Brano di testo:
--------------------------------

Si è aperta ieri a Belém la Cop30, il trentesimo incontro annuale dei Paesi firmataridella Convenzione quadro dell’Onu sui cambiamenti climatici (Unfccc) e il primo in Amazzonia: nei commenti, prevale l’interessato scetticismo di chi rema contro da un lato, o un certo scoraggiamento di chi vede da decenni risultati insufficienti e l’approssimarsi di una situazione di non ritorno. Ma è inutile abbandonarsi a un pessimismo controproducente.
Perché rispetto a 10 anni fa ci siamo mossi. Non abbastanza ma ci siamo mossi. Dieci anni fa il pianeta era su una traiettoria di aumento catastrofico della temperatura di +4°C rispetto all’era preindustriale. Oggi siamo tra i 2,3° e i 2,8°C. Non ci siamo ancora, ma c’è stato un progresso tangibile; la quota delle rinnovabili sul totale dell'elettricità generata a livello mondiale è cresciuta dal 23% nel 2015 al 28% nel 2021, e ha superato il 30% nel 2024. E gli investimenti sono più o meno il doppio (2 trilioni di dollari) rispetto a quelli comunque ancora altissimi nei combustibili fossili.
L’Ue ha ridotto del 37% le emissioni dal 1990 ad oggi, mentre il Pil è cresciuto del 68%; è più o meno in linea con l’obbiettivo di ridurle del 55% al 2030 e l’economia è sempre più “circolare”. Anche la mobilità sta cambiando: dieci anni fa le auto elettriche erano poco più di un milione. Oggi sono oltre 30 milioni, cinque volte più che nel 2018.
Rispetto a dieci anni fa le batterie costano il 90% in meno, sono molto più efficaci e riciclabili e in molti Paesi l’elettrico è già competitivo con i motori tradizionali. Batterie e accumuli saranno presto la risposta anche alla intermittenza delle rinnovabili, cosa che smonta la necessità di investire di gas e nucleare come soluzione di eterna transizione. E dal 2015, la superficie terrestre e marina protetta è aumentata in modo costante: oggi oltre un quarto delle terre e quasi un quinto dei mari sono tutelati.
Insomma, guardando il quadro complessivo, da Parigi a oggi, il mondo ha rallentato la crescita delle emissioni globali, ha reso accessibile l’energia solare e ha iniziato a invertire la curva della deforestazione amazzonica: e soprattutto le tecnologie ci sono, nuovi modelli e soluzioni emergono ogni giorno e milioni di persone – amministratori locali, università, agricoltori, imprese, giovani e meno giovani – stanno già costruendo il cambiamento.

--------------------------------

Compito assegnato:
Nel testo sulla Cop30, indica ogni percentuale data per la quota delle rinnovabili sull'elettricità generata nel mondo, con il relativo anno. I record non sono necessari.

Insieme dei record:
--------------------------------

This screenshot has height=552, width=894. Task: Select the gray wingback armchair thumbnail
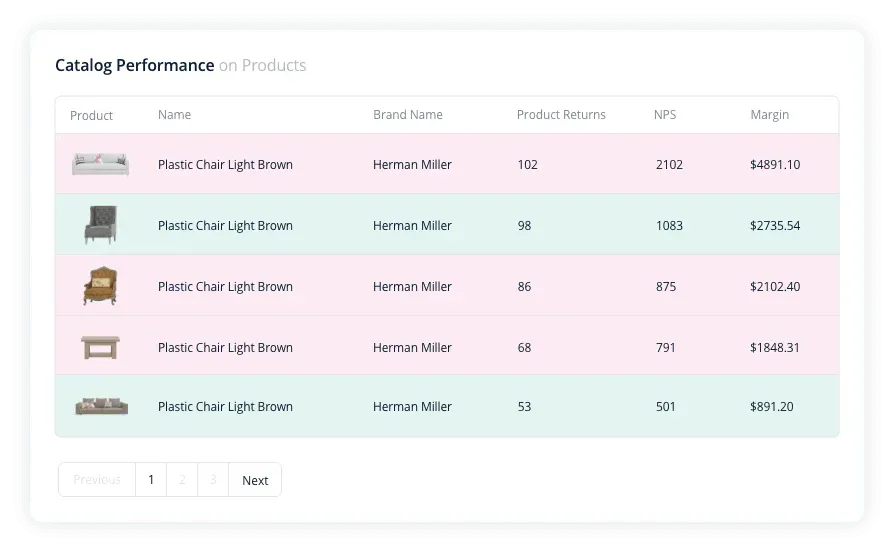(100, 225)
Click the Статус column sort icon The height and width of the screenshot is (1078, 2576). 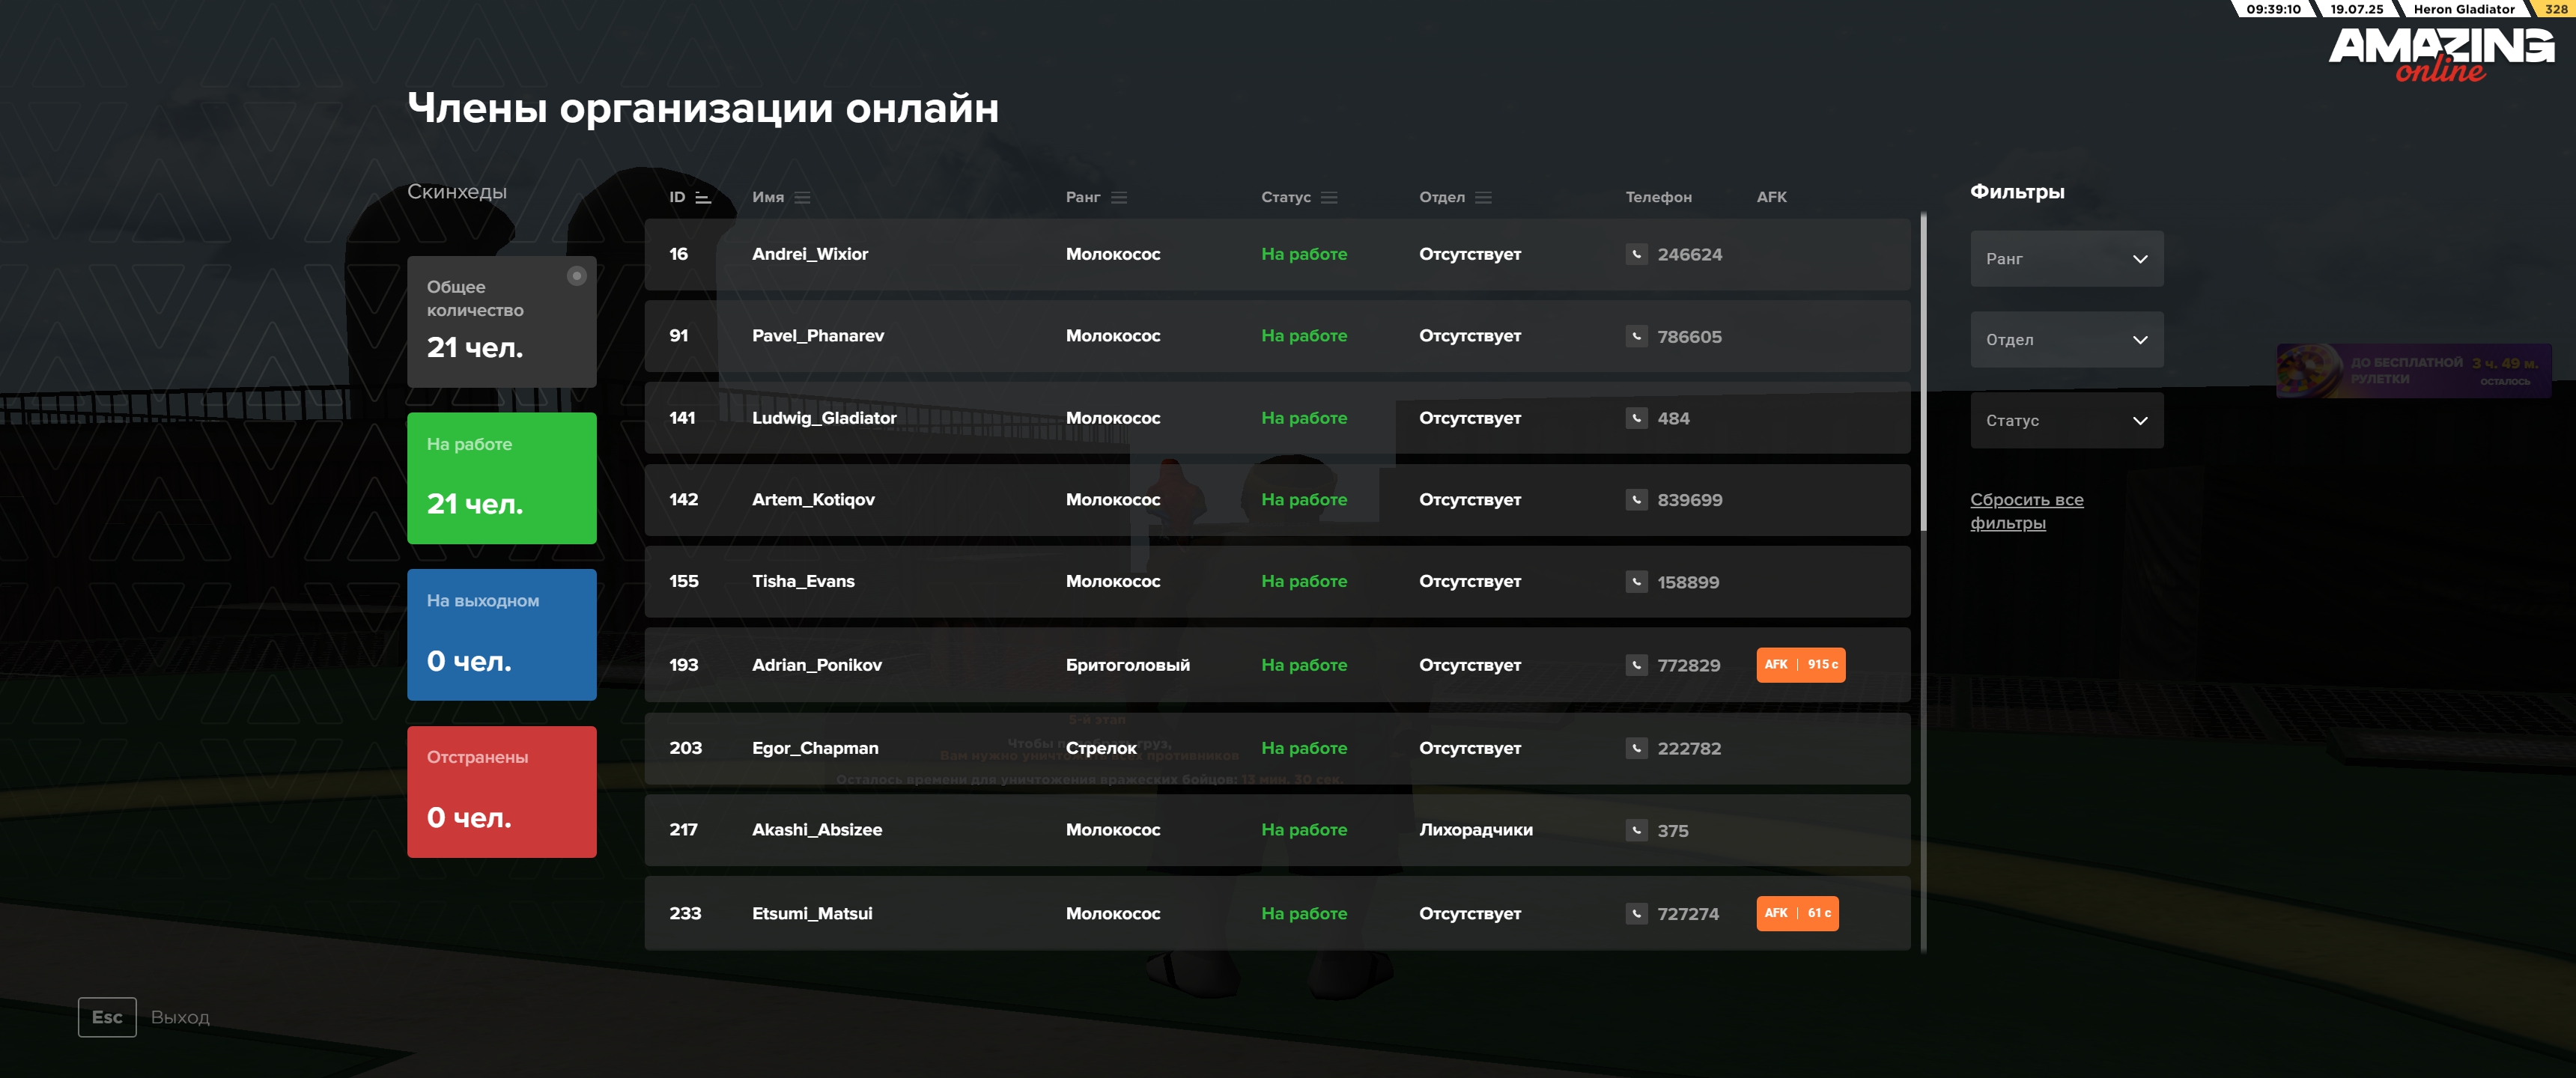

--------------------------------

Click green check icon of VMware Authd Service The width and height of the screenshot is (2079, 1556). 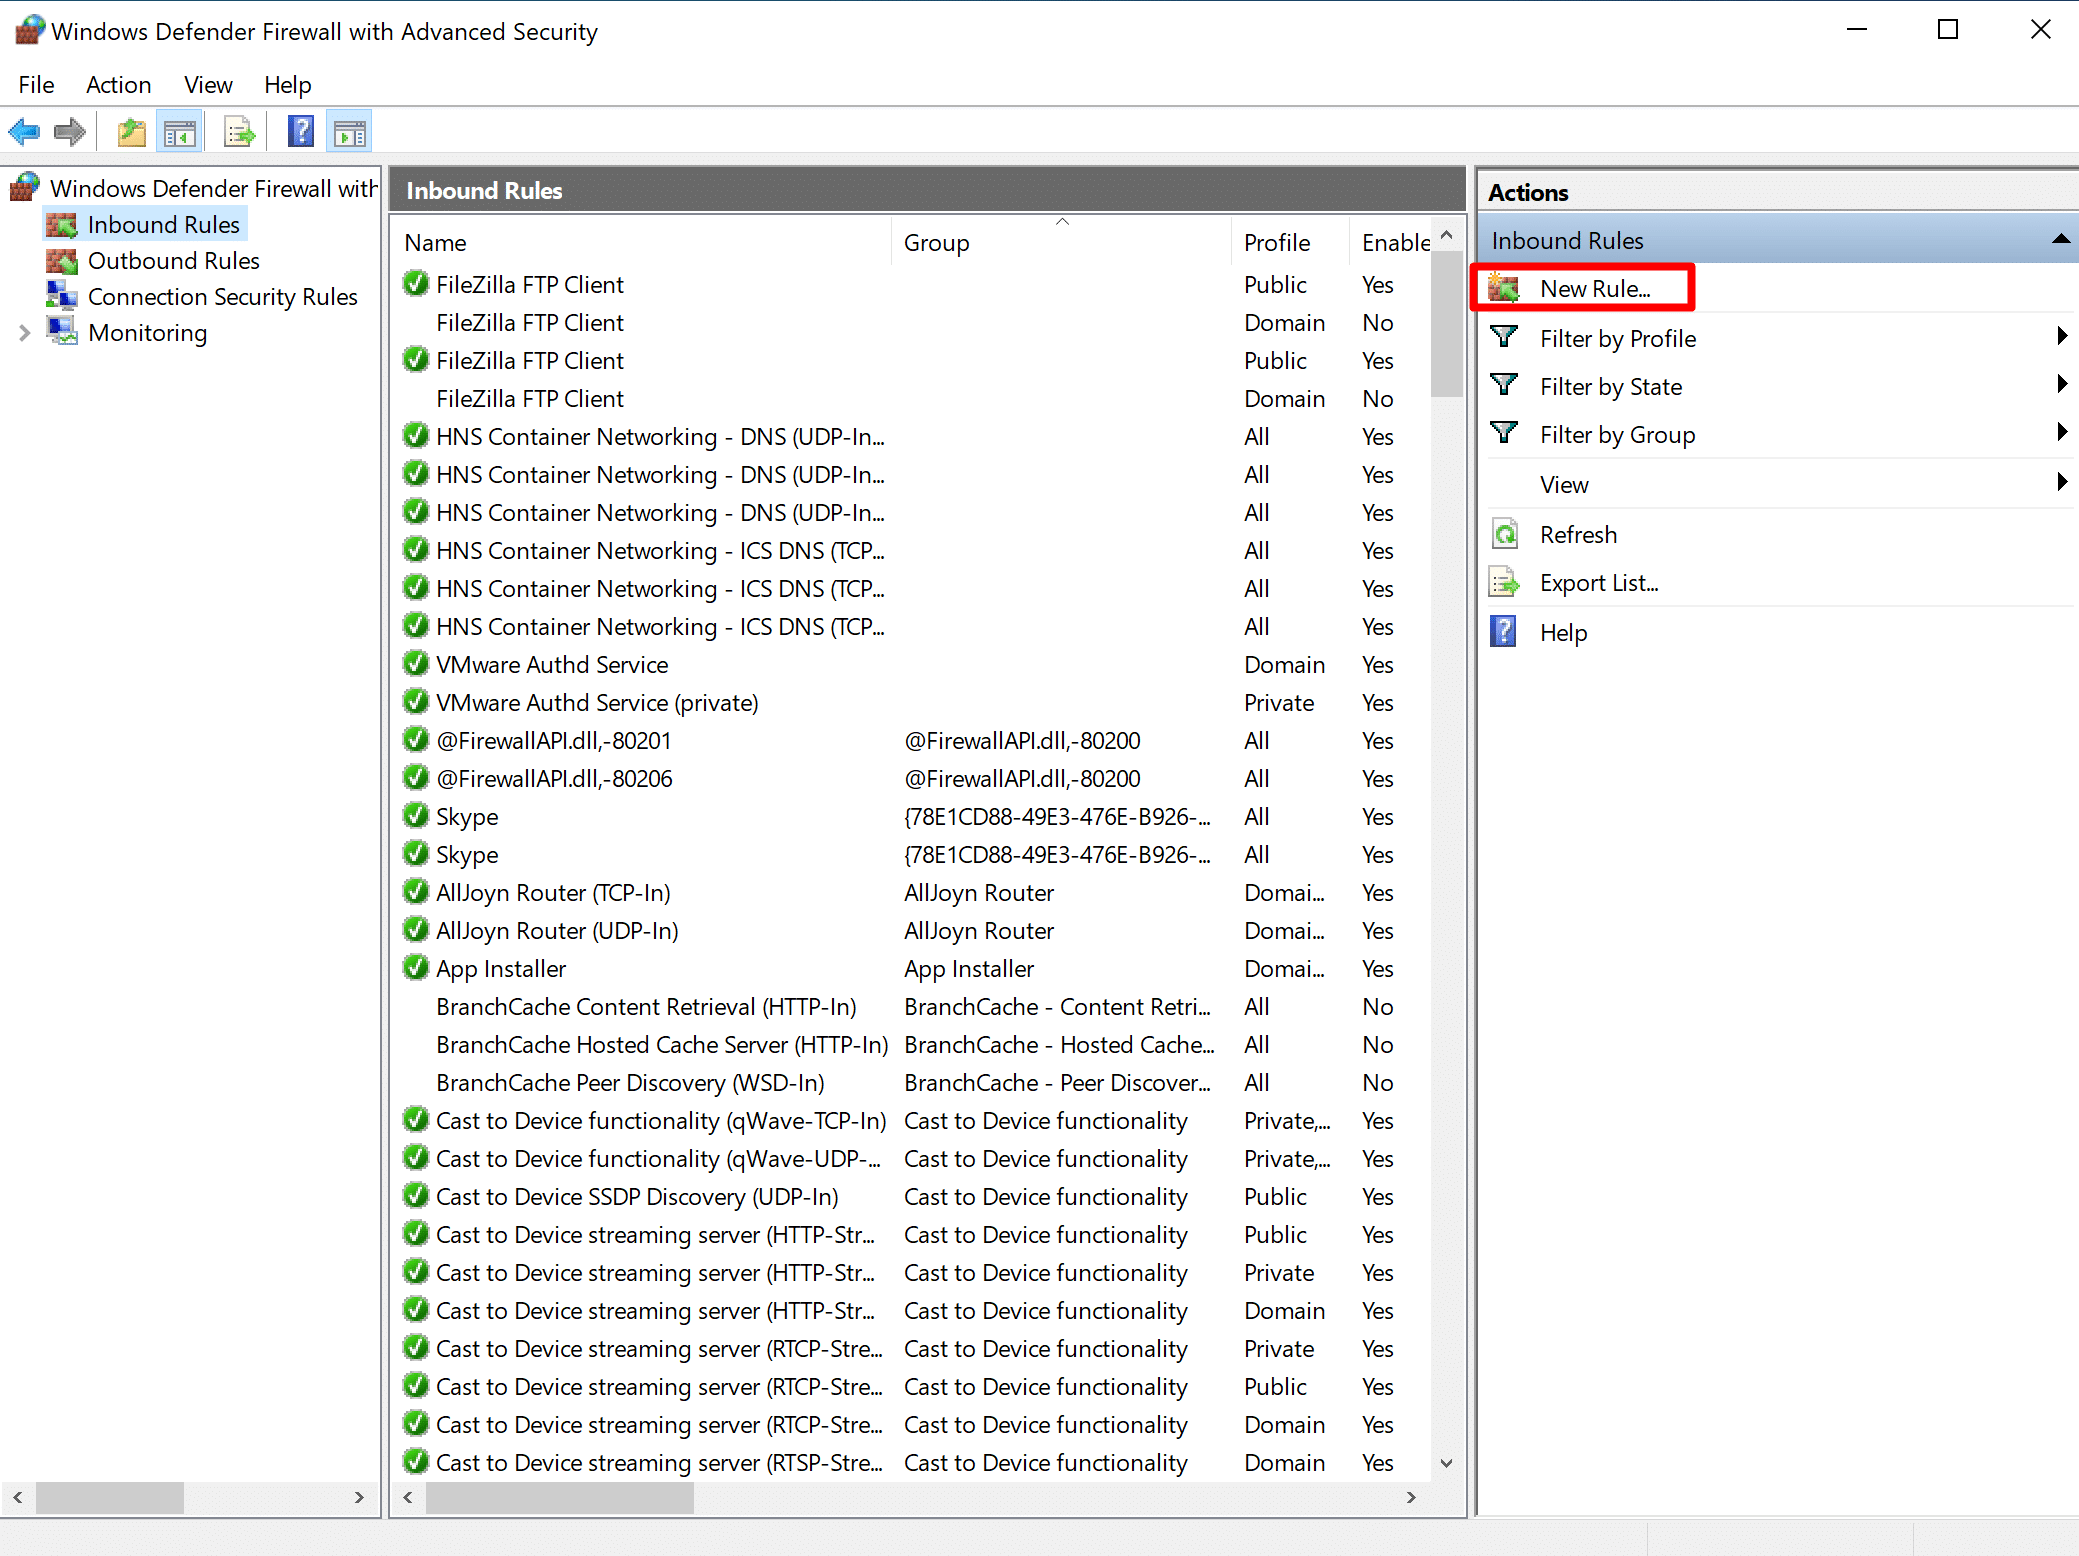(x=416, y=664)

--------------------------------

Compito svolto:
23% nel 2015; 28% nel 2021; oltre il 30% nel 2024.